Por hacer
Por favor, indica si cada afirmación concuerda con el fragmento del documento que aparece más abajo. Responde sí o no y cita literalmente las palabras del fragmento que lo deciden.
1. La escena se produjo mientras jugaban a las muñecas.
2. La lección aprendida fue que hay que gritar más.
3. En la práctica, quien escribe obtiene una nota muy alta.

Fragmento del documento
La escena tuvo lugar mientras jugaban a las muñecas. Representaban una mañana cualquiera y, prácticamente al borde de la histeria, gritaban a sus imaginarios vástagos: «¡Venga, venga, vamos, que llegamos tare! Pero ¿quieres hacer el favor de darte prisa? ¿Cuántas veces te tengo que decir que te laves los dientes?»

La situación me dio tanta vergüenza que estoy convencida de que me subieron los colores hasta un intenso magenta. Porque realmente, a medida que escribo estas palabras, puedo percibir el sonido chirriante y reiterativo de mi propia voz en una mañana cualquiera.

La lección que me dieron es que tengo que ser más paciente, tener menos prisas y gritar menos.

Y la teoría se me grabó a fuego en el cerebro hasta el punto de que el recuerdo me asalta muy a menudo. Pero la práctica… ¡ay, la práctica! Ahí, si llego al aprobado, es raspadito. El espejo de mi propio estrés está en el estrés que genero en el resto. Y a estas alturas, con todo el curso a nuestras espaldas, ando en límites muy por encima de la media en estrés.

Por eso me ha venido tan bien aprender a dialogar -de verdad, en profundidad, de manera constructiva-, a estar con los míos -hijos, marido, padres, suegros-, a dejarles volar -y caer- para que puedan crecer, a saborear cada momento, a disfrutar con una buena lectura, a educar alrededor de la televisión.

En una palabra, a desestresarme para desestresarlos, a regalarles mi mejor ‘yo’ porque se lo merecen y porque eso los hará aún mejores.

Extracto de datos
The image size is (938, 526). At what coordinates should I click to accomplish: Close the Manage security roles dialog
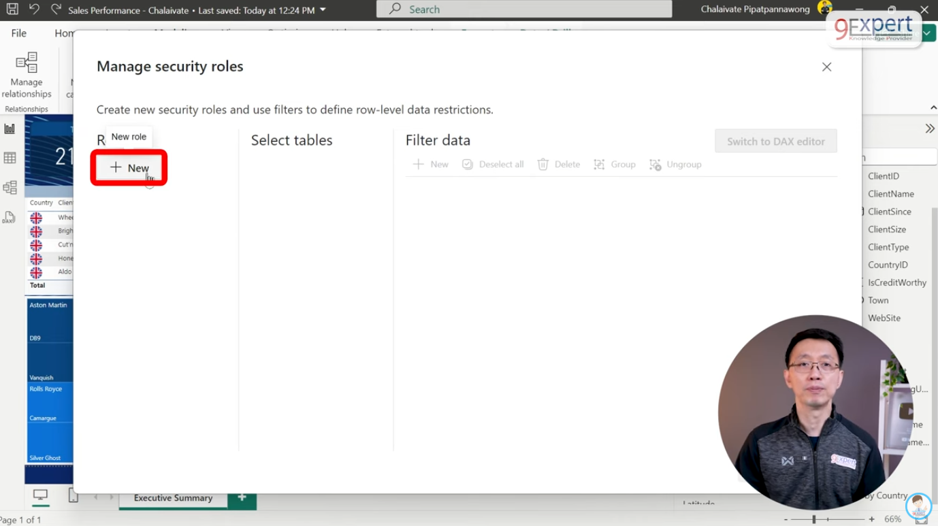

Tarea terminada
1. Sí: «La escena tuvo lugar mientras jugaban a las muñecas.»
2. No: «La lección que me dieron es que tengo que ser más paciente, tener menos prisas y gritar menos.»
3. No: «Ahí, si llego al aprobado, es raspadito.»